How to use dplyr::filter() to find ID's from list variable?

This example is useful in Shiny-programming, where we have long timeline datasets what we want to filter by ID’s which are included in dataset as list-variable.

I have come across few times on obstacle, where I want to find ID’s from a list variable in a dataset. List variable includes all ID’s corresponding row, for example a date. Let’s create some test data to demonstrate.

library(dplyr)
## 
## Attaching package: 'dplyr'
## The following objects are masked from 'package:stats':
## 
##     filter, lag
## The following object is masked from '.env':
## 
##     n
## The following objects are masked from 'package:base':
## 
##     intersect, setdiff, setequal, union
library(purrr)
library(ggplot2)

Create test data

We are going to create simple dataset with two variables id and date

d <- data.frame(
  id = sample(
    seq(1000, 9999, 1),
    20000,
    replace = TRUE
  ),
  date = sample(
    seq(as.Date("2000-01-01"), as.Date("2002-01-01"), by = 1),
    20000,
    replace = TRUE
  )
)
## This is sample data which need to be wrangled
head(d)
##     id       date
## 1 9686 2001-11-29
## 2 5214 2001-02-06
## 3 5305 2001-03-05
## 4 8889 2001-11-22
## 5 7380 2001-12-05
## 6 6554 2001-03-09

Then we need to check data by dates.

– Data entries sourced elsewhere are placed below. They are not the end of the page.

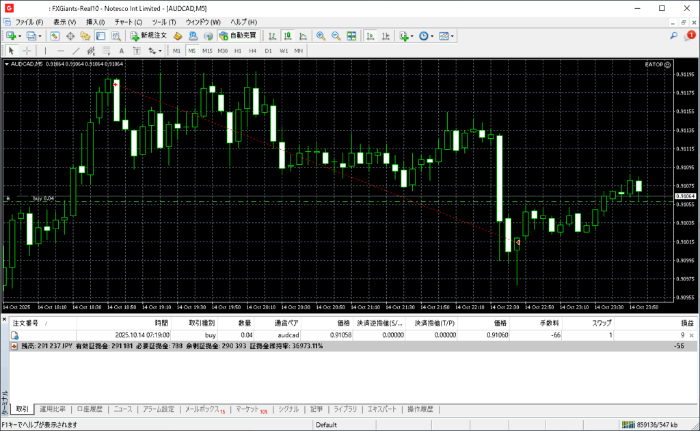This screenshot has height=431, width=700.
Task: Select the Trendline drawing tool
Action: pyautogui.click(x=76, y=51)
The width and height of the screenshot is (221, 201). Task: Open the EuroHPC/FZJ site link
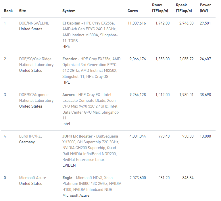coord(31,136)
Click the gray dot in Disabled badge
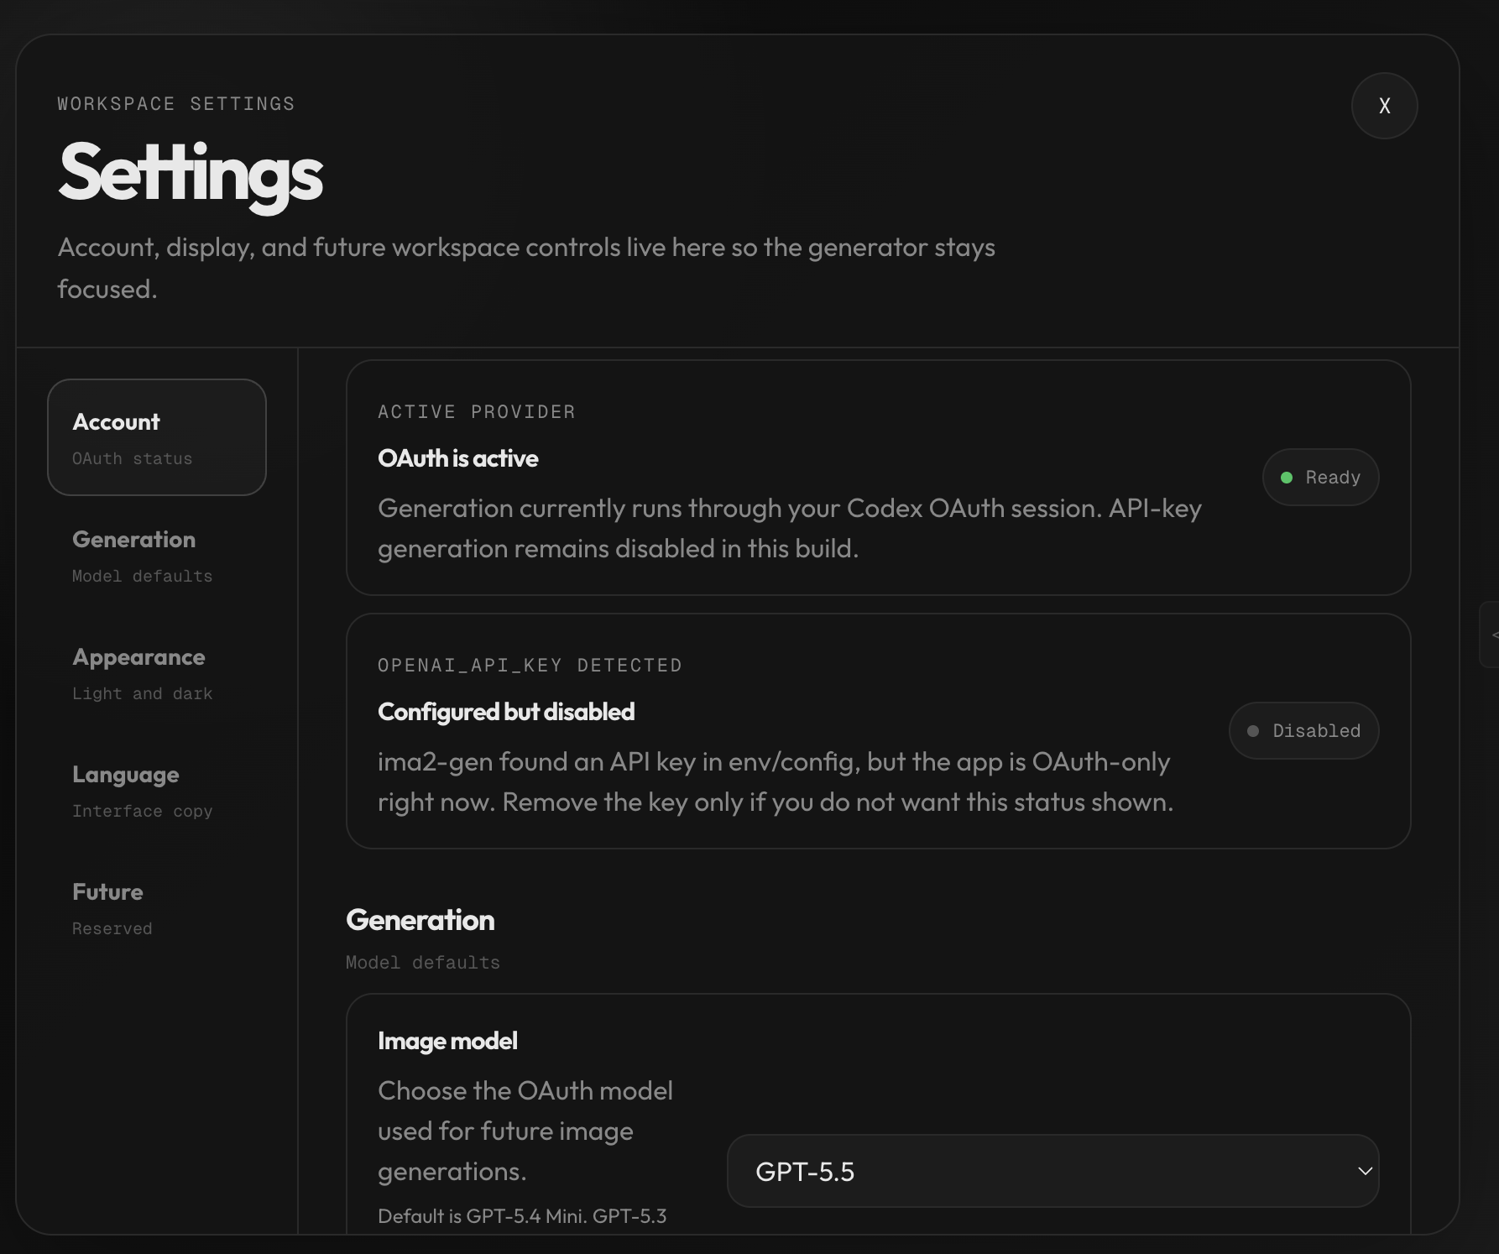Viewport: 1499px width, 1254px height. [1253, 731]
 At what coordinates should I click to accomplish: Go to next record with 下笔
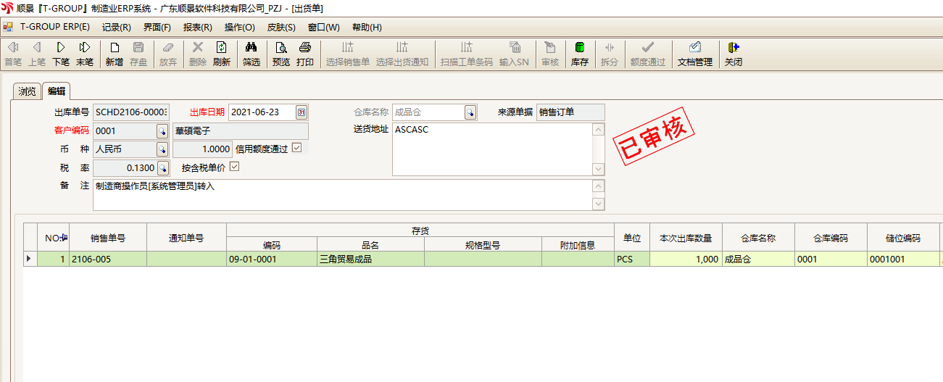click(x=61, y=54)
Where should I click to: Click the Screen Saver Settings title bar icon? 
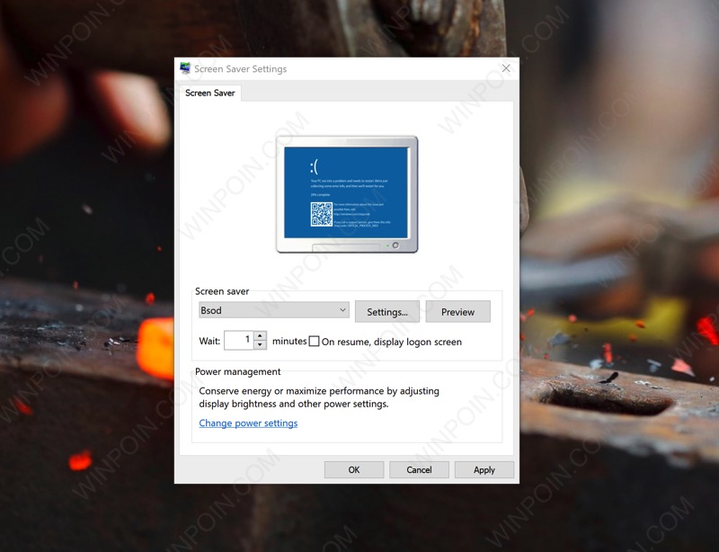click(185, 68)
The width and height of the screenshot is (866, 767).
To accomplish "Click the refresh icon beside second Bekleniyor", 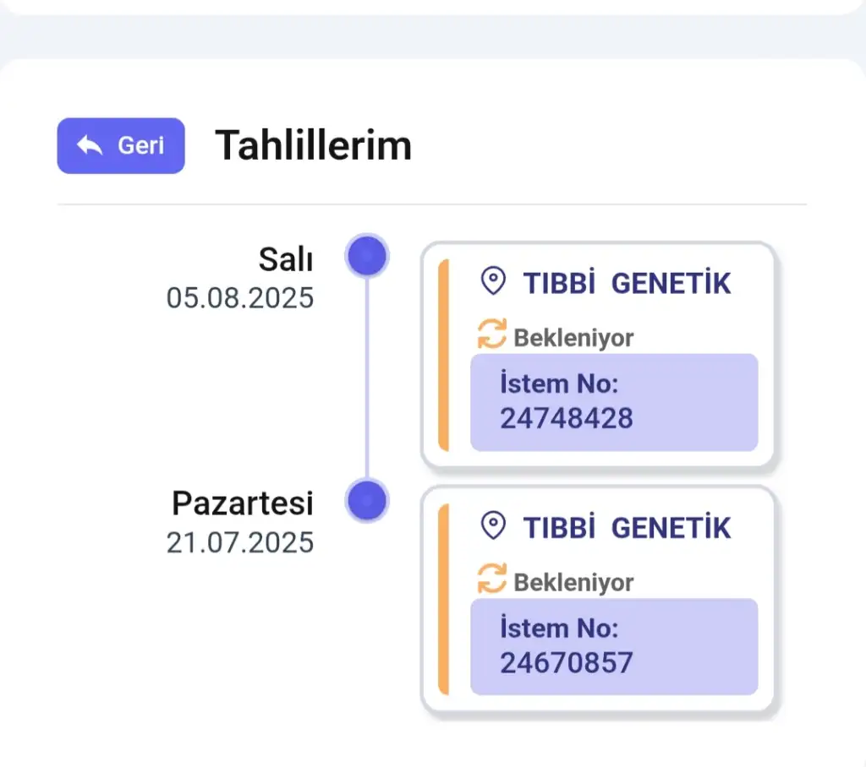I will [491, 579].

For example we are interested how many users has been in hospital by date.

date_data <- d %>% 
  group_by(date) %>% 
  summarise(
    n = n(),
    ids = list(unique(id))
  )
## `summarise()` ungrouping output (override with `.groups` argument)
## sample data grouped by date
head(date_data)
## # A tibble: 6 x 3
##   date           n ids       
##   <date>     <int> <list>    
## 1 2000-01-01    23 <dbl [23]>
## 2 2000-01-02    32 <dbl [32]>
## 3 2000-01-03    35 <dbl [35]>
## 4 2000-01-04    33 <dbl [33]>
## 5 2000-01-05    29 <dbl [28]>
## 6 2000-01-06    30 <dbl [30]>

We can plot this data to some cool graphs

ggplot(date_data) + 
  geom_line(aes(x=date, y=n))

Filter function

But if we want to use same dataset, but only check small number of ID’s, getting dplyr verb filter() done can be tricky. Let’s first take random 5 ID’s from our dataset.

## get some id's what we want to filter by
myids <-sample(unlist(date_data$ids), 5)
## these are the id's what we want to find
myids
## [1] 2857 9959 5260 3043 7260

For filtering the date_data we can use purrr::map_lgl() to get inside the list in dataset and find if any of our listed ID’s occur in date row,

# use map_lgl() function from purr package
d_sample <- date_data %>% 
  filter(map_lgl(ids, ~ any(.x %in% myids)))
## Plot filtered dataset
ggplot(d_sample) + 
  geom_line(aes(x=date, y=n))

This function is especially useful in Shiny-programming, where we have calculated predatasets and we want to filter some long timeline data by ID’s.